Effects of ruthenium complex trans[Ru(ThySMet)(PPh3)2(bipy)]PF6 on breast tumor cells in three-dimensional culture

Abstract

Cancer is the second leading cause of death worldwide. Breast cancer is the most prevalent cancer in women. The development of new anticancer drugs is still a challenge due to fast acquired cellular resistance to treatment and the impossibility to increase doses without deadly toxicity for the patient. Metals have exclusive characteristics that can be exploited for the design of new drugs. In the last 20 years ruthenium complexes appeared as an alternative for cancer treatment due to theircharacteristics and versatility. Many studies have revealed advantages of three-dimensional (3D) culture techniques over traditional two-dimensional (2D) monolayer cultures. The 3D cell cultures should mimic the tumor microenvironment found in vivo more accurately. Despite many studies having demonstrated that 3D models simulate what occurs in vivo, the data still need to be validated in vivo using animal models. Animal models are important, but they present challenges, such as their high cost and the difficulty to closely mimic the malignant disease process found in humans.

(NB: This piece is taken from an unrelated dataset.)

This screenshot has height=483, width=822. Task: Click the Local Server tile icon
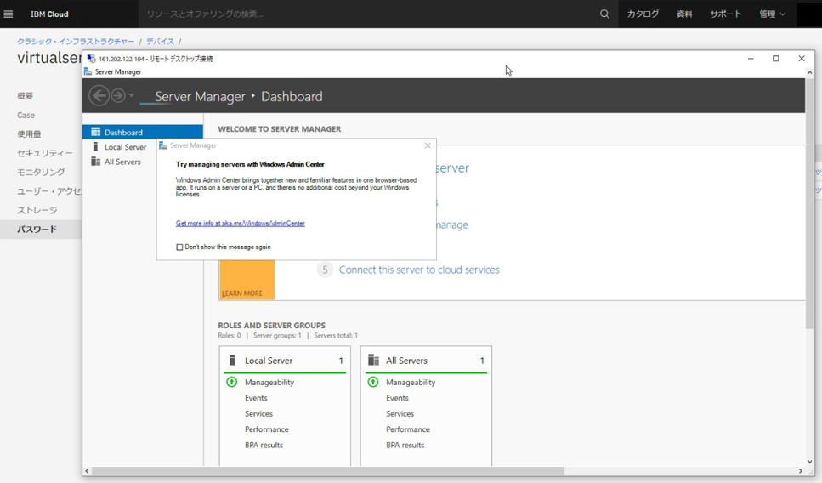(x=232, y=361)
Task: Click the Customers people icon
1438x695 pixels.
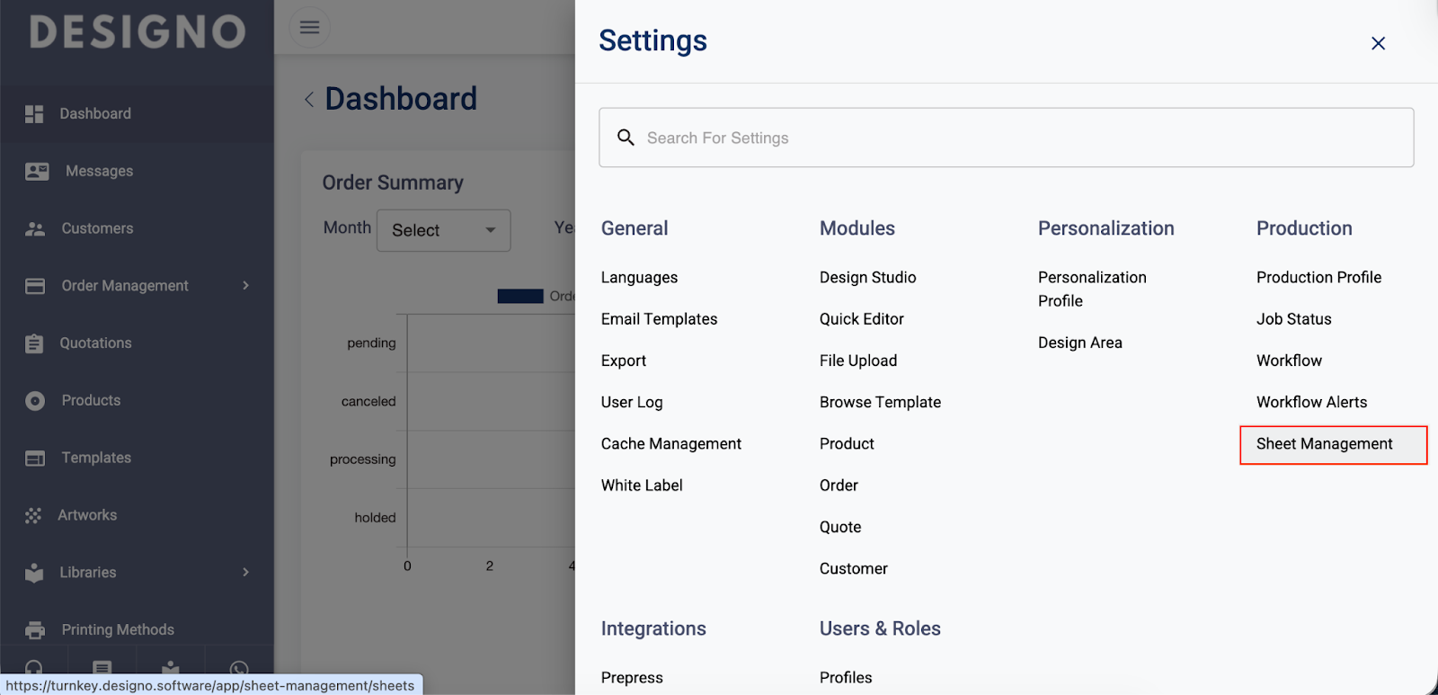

The development of techniques that can overcome the traditional in vitro and in vivo models deficiencies is pivotal. Organs-on-a-chip is a new area of 3D cell culture that opens new directions to overcome these deficiencies by providing an controlled microenvironment and organ architecture thanks to engineering. This project aims at learning new techniques of 3D cell culture and to test the ruthenium complex trans[Ru(ThySMet)(PPh3)2(bipy)]PF6 in breast tumor cells using 3D cell culture. Later, these new techniques could be used in the laboratory of origin for the screening of candidate substances to develop new drugs with antitumor potential.